2.9 Data Acquisition Systems


The term data acquisition (DAQ) tends to be frequently used for systems in which inputs from
sensors are converted into a digital form for processing, analysis and display by a computer. The
systems thus contain: sensors, wiring to connect the sensors to signal conditioning to carry out
perhaps filtering and amplification, DAQ hardware to carry out such functions as conversion of input
to digital format and conversion of output signals to analogue format for control systems, the
computer and DAQ software. The software carries out analysis of the digital input signals.
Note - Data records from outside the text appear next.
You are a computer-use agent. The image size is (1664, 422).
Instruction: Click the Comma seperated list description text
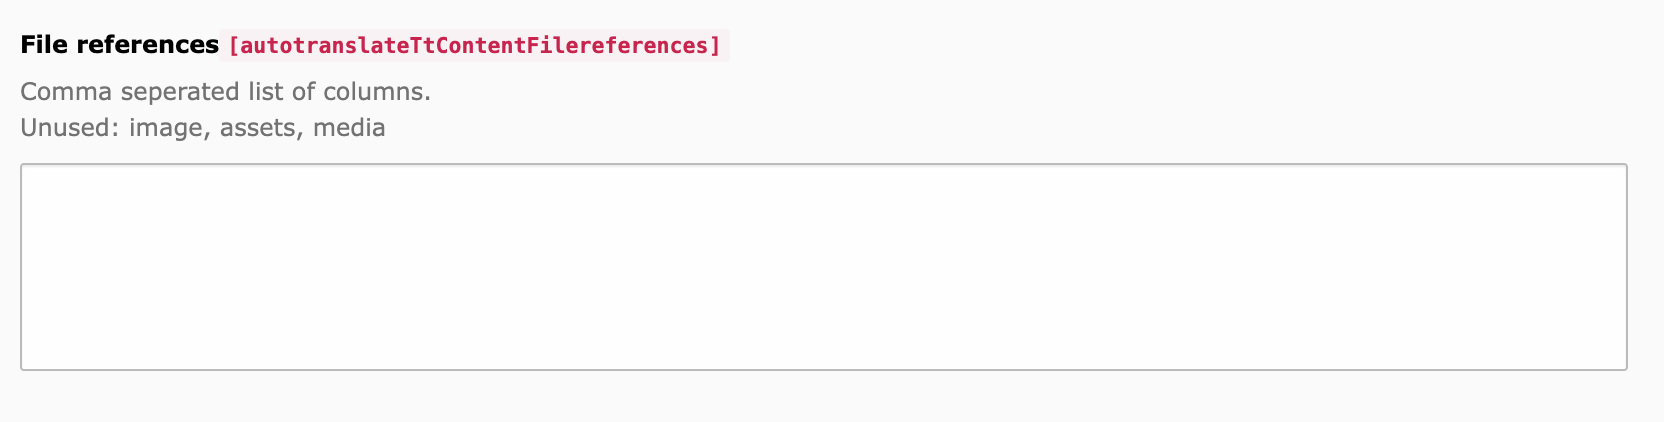[225, 92]
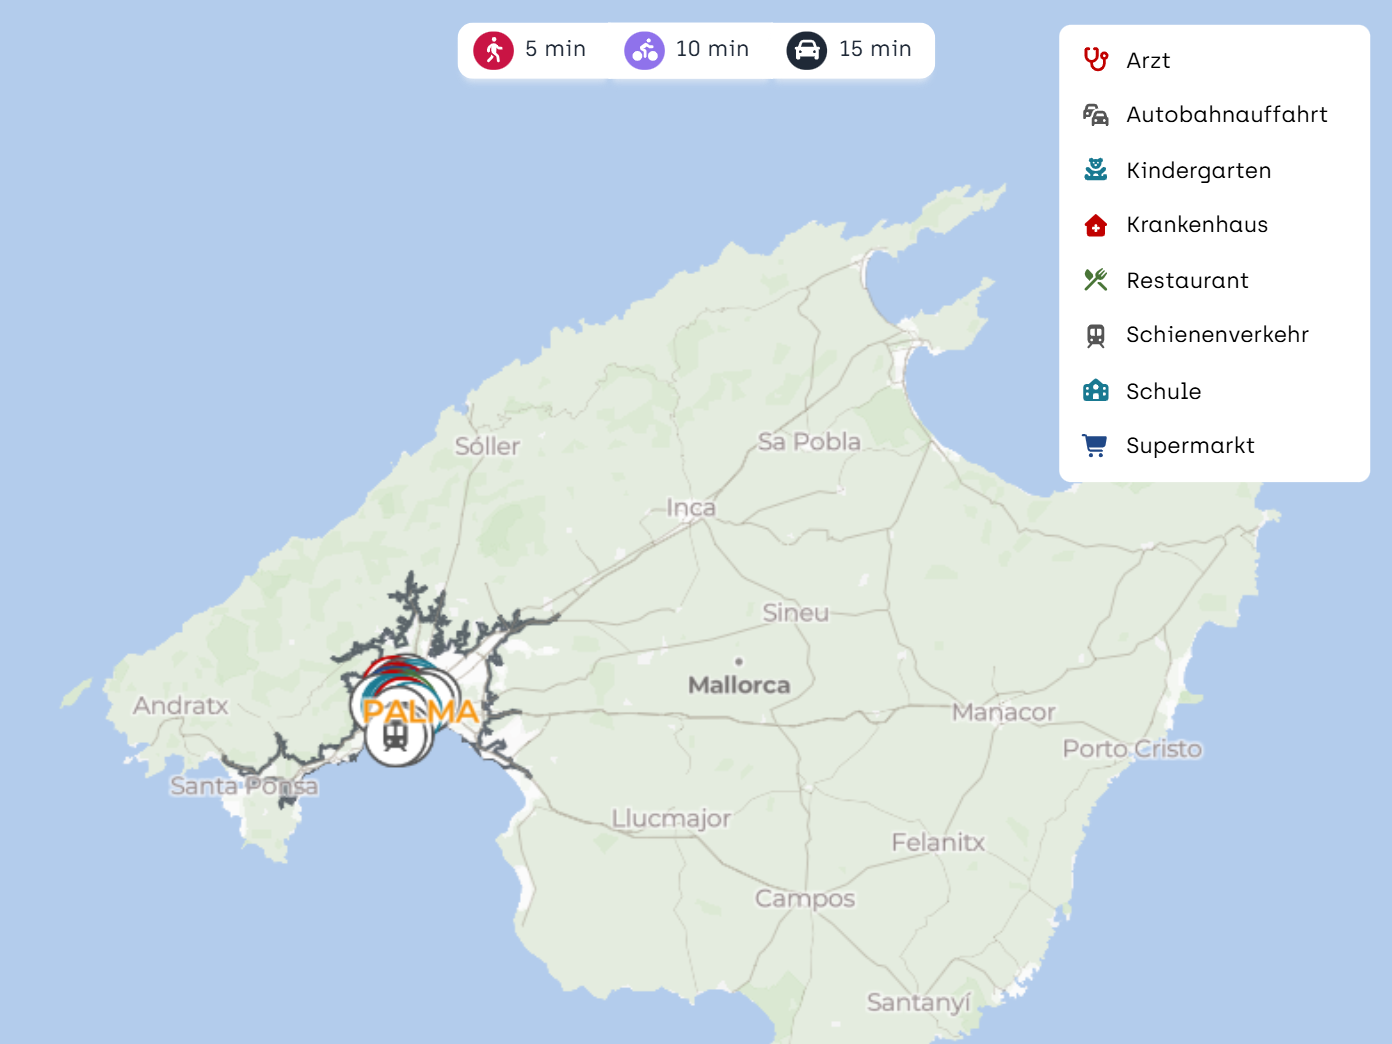Click the orange PALMA label on map
1392x1044 pixels.
point(421,711)
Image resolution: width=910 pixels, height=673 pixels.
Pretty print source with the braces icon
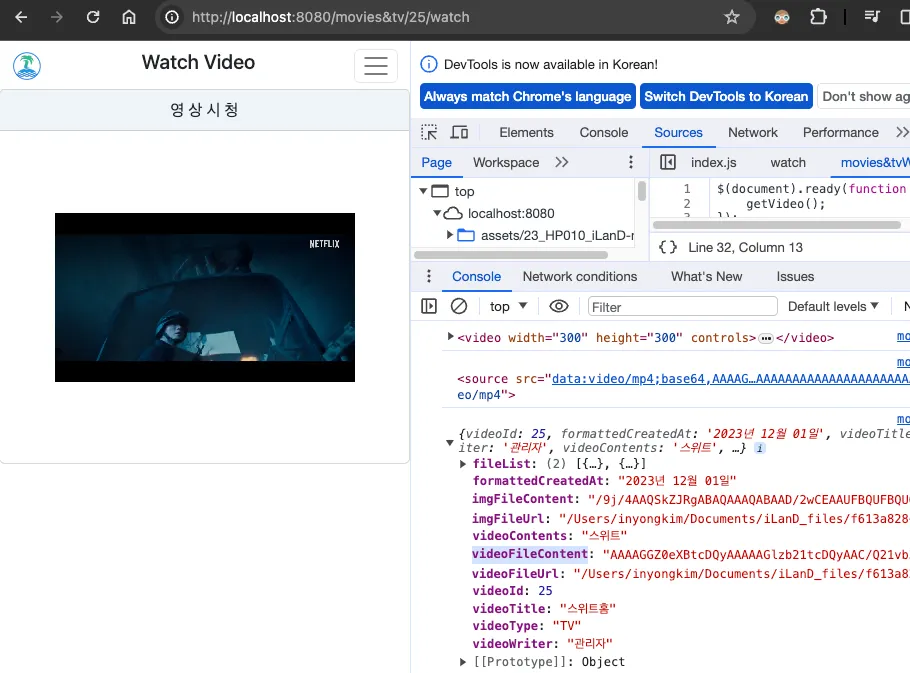[x=668, y=247]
Such
systems are also often designed to exercise control functions as well.

Figure 2.17 Data acquisition system

Figure 2.17 shows the basic elements of a DAQ system using plug-in boards with a computer for the
DAQ hardware. The signal conditioning prior to the inputs to the board depends on the sensors
concerned.

In selecting the DAQ board to be used the following criteria have to be considered:

1. What type of computer software system is being used, e.g. Windows, MacOS?
2. What type of connector is the board to be plugged into, e.g. PCMCIA for laptops, NuBus for
MacOS, PCI?
3. How many analogue inputs will be required and what are their ranges?
4. How many digital inputs will be required?
5. What resolution will be required?
6. What is the minimum sampling rate required?
7. Are any timing or counting signals required?